BEGIN
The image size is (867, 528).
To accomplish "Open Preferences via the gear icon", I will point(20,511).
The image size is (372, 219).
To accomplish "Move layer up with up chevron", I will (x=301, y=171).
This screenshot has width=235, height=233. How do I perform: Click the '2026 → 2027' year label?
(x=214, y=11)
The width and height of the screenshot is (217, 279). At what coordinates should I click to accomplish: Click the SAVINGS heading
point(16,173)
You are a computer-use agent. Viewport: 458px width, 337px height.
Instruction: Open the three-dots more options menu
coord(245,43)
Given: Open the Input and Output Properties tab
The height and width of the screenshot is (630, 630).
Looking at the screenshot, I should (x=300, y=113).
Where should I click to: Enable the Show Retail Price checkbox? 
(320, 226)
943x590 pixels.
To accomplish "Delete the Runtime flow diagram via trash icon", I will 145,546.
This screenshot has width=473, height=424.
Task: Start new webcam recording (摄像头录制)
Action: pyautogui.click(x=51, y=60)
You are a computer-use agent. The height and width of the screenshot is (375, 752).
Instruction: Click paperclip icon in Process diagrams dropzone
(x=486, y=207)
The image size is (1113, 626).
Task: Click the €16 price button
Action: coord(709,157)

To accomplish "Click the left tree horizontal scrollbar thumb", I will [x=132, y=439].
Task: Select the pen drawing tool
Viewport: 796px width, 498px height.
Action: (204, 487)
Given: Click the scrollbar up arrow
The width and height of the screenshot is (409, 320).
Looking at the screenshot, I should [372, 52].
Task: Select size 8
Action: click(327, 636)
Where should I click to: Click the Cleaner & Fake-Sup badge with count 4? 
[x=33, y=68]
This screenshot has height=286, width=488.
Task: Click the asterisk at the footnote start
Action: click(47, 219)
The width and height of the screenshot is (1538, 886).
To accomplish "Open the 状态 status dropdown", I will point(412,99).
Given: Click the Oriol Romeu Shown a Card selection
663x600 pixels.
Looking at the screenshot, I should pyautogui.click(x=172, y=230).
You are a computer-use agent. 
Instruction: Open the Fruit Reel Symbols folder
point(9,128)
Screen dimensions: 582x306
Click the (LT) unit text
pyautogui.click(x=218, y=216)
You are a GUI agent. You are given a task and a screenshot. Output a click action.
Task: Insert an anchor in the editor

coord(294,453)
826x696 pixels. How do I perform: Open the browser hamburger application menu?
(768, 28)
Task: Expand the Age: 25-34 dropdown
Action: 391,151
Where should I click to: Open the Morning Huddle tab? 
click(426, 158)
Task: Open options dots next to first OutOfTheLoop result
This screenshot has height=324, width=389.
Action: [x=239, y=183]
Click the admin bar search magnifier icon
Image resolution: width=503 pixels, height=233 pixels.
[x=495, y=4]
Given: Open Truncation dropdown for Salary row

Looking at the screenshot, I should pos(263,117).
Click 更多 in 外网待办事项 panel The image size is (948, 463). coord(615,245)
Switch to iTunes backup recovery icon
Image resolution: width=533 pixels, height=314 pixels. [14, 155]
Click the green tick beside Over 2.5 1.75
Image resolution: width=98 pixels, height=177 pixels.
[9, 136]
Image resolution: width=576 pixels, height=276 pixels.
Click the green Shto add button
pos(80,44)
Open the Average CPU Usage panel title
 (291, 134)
END
• **EXERCISE GOAL**:
Restate every entry word for word.

• **RESULT**:
The image size is (867, 528).
To accomplish "Open Preferences via the gear icon", I will point(20,511).
The image size is (372, 219).
To accomplish "Move layer up with up chevron", I will (x=301, y=171).
This screenshot has width=235, height=233. How do I perform: Click the '2026 → 2027' year label?
(x=214, y=11)
The width and height of the screenshot is (217, 279). At what coordinates should I click to accomplish: Click the SAVINGS heading
point(16,173)
You are a computer-use agent. Viewport: 458px width, 337px height.
Instruction: Open the three-dots more options menu
coord(245,43)
Given: Open the Input and Output Properties tab
The height and width of the screenshot is (630, 630).
Looking at the screenshot, I should (x=300, y=113).
Where should I click to: Enable the Show Retail Price checkbox? 
(320, 226)
943x590 pixels.
To accomplish "Delete the Runtime flow diagram via trash icon", I will 145,546.
This screenshot has width=473, height=424.
Task: Start new webcam recording (摄像头录制)
Action: pyautogui.click(x=51, y=60)
You are a computer-use agent. The height and width of the screenshot is (375, 752).
Instruction: Click paperclip icon in Process diagrams dropzone
(x=486, y=207)
The image size is (1113, 626).
Task: Click the €16 price button
Action: coord(709,157)

To accomplish "Click the left tree horizontal scrollbar thumb", I will [x=132, y=439].
Task: Select the pen drawing tool
Viewport: 796px width, 498px height.
Action: (204, 487)
Given: Click the scrollbar up arrow
The width and height of the screenshot is (409, 320).
Looking at the screenshot, I should [372, 52].
Task: Select size 8
Action: click(327, 636)
Where should I click to: Click the Cleaner & Fake-Sup badge with count 4? 
[x=33, y=68]
This screenshot has height=286, width=488.
Task: Click the asterisk at the footnote start
Action: click(47, 219)
The width and height of the screenshot is (1538, 886).
To accomplish "Open the 状态 status dropdown", I will point(412,99).
Given: Click the Oriol Romeu Shown a Card selection
663x600 pixels.
Looking at the screenshot, I should pyautogui.click(x=172, y=230).
You are a computer-use agent. 
Instruction: Open the Fruit Reel Symbols folder
point(9,128)
Screen dimensions: 582x306
Click the (LT) unit text
pyautogui.click(x=218, y=216)
You are a GUI agent. You are given a task and a screenshot. Output a click action.
Task: Insert an anchor in the editor

coord(294,453)
826x696 pixels. How do I perform: Open the browser hamburger application menu?
(768, 28)
Task: Expand the Age: 25-34 dropdown
Action: 391,151
Where should I click to: Open the Morning Huddle tab? 
click(426, 158)
Task: Open options dots next to first OutOfTheLoop result
This screenshot has height=324, width=389.
Action: [x=239, y=183]
Click the admin bar search magnifier icon
Image resolution: width=503 pixels, height=233 pixels.
[x=495, y=4]
Given: Open Truncation dropdown for Salary row

Looking at the screenshot, I should pos(263,117).
Click 更多 in 外网待办事项 panel The image size is (948, 463). coord(615,245)
Switch to iTunes backup recovery icon
Image resolution: width=533 pixels, height=314 pixels. [14, 155]
Click the green tick beside Over 2.5 1.75
Image resolution: width=98 pixels, height=177 pixels.
[9, 136]
Image resolution: width=576 pixels, height=276 pixels.
Click the green Shto add button
pos(80,44)
Open the Average CPU Usage panel title
 (291, 134)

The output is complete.